WHAT TO DO:
Reproduce the lines below verbatim, from the line with "This screenshot has height=873, width=1553." to the line with "center [1139, 559].", both inclusive, omitting the pictures.

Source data
━━━━━━━━━━━━━━━━
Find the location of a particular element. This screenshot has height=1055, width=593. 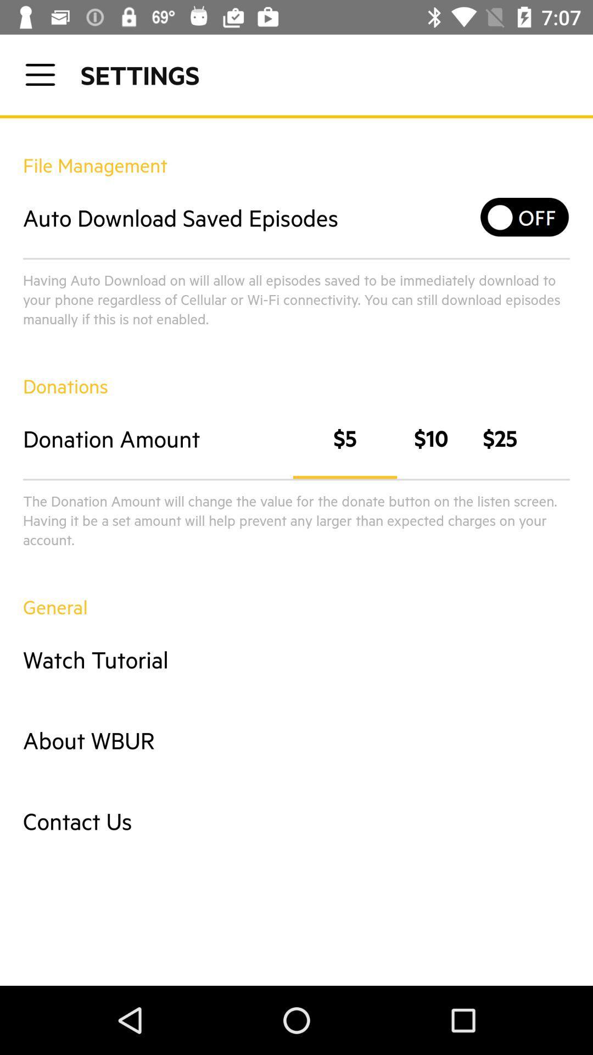

open a menu is located at coordinates (40, 74).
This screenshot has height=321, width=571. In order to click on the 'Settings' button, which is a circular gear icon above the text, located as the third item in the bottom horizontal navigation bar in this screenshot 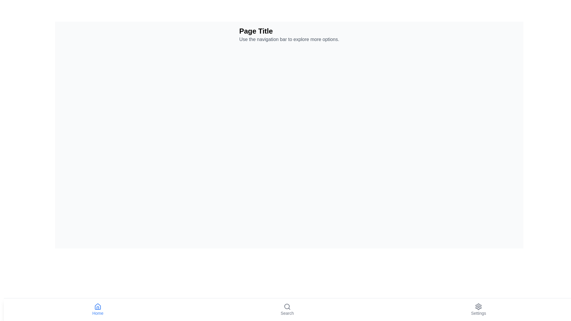, I will do `click(479, 309)`.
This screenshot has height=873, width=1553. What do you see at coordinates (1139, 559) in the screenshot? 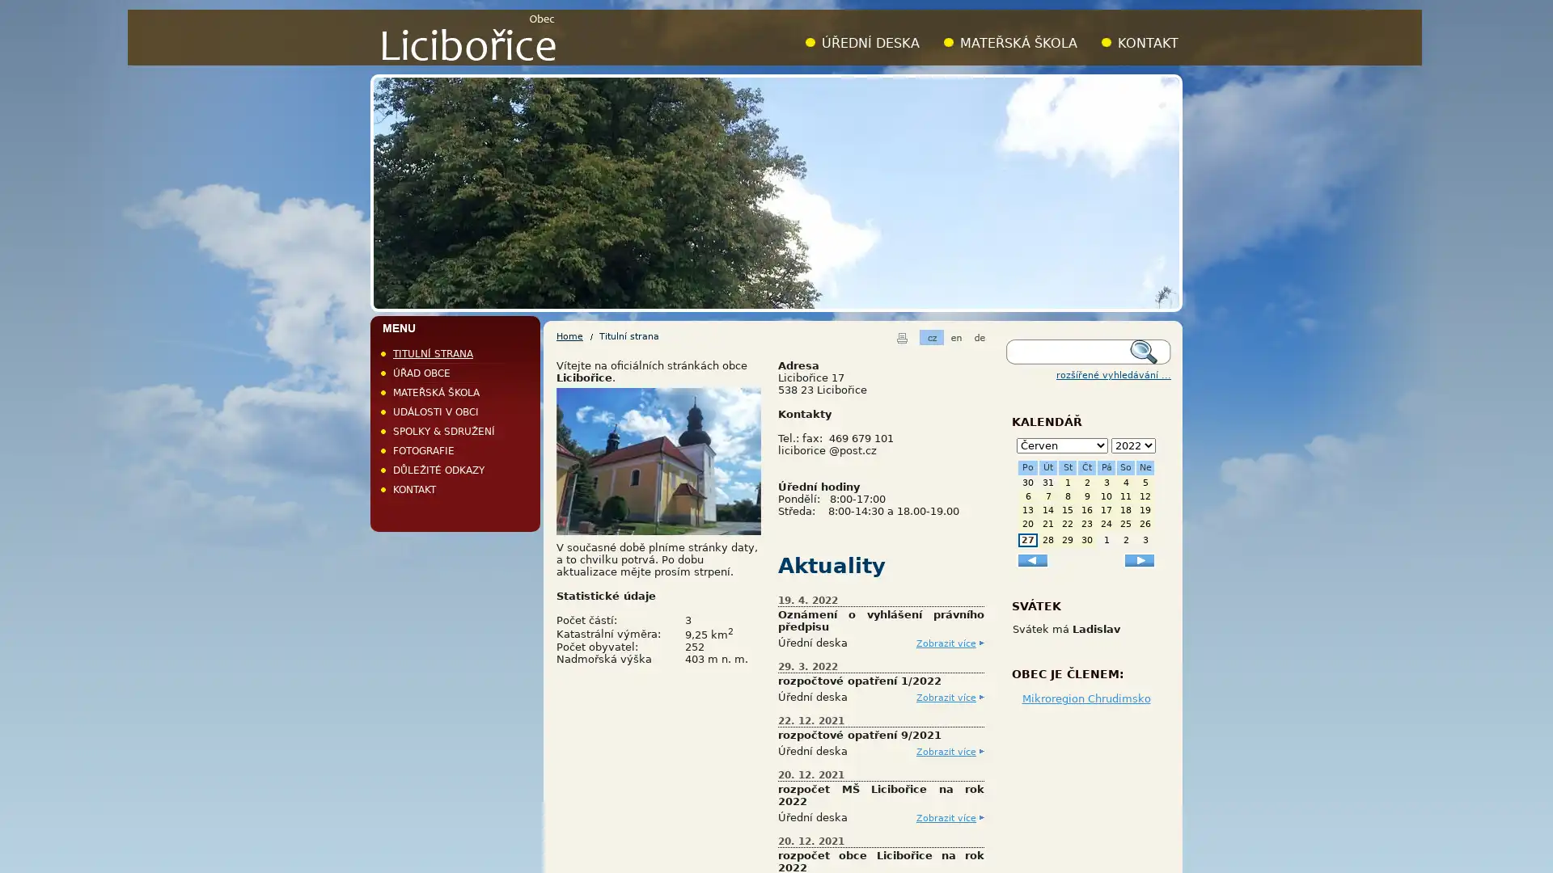
I see `dalsi` at bounding box center [1139, 559].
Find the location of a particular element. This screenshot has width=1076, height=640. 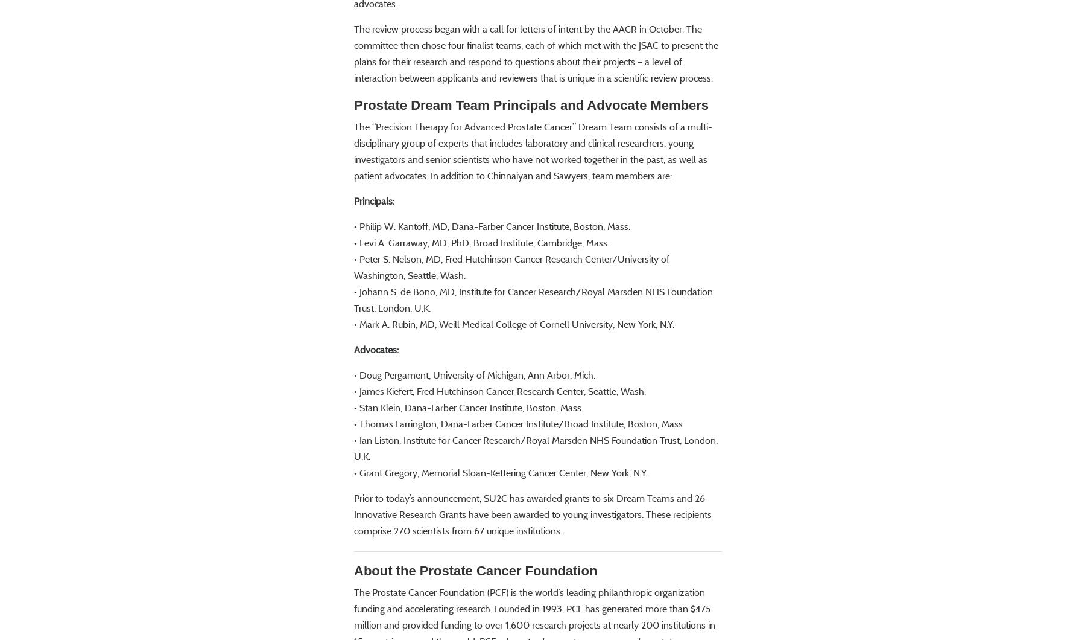

'About the Prostate Cancer Foundation' is located at coordinates (475, 605).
━━━━━━━━━━━━━━━━
SOLVED PROBLEM:
This screenshot has height=873, width=1553. What do you see at coordinates (1139, 559) in the screenshot? 
I see `dalsi` at bounding box center [1139, 559].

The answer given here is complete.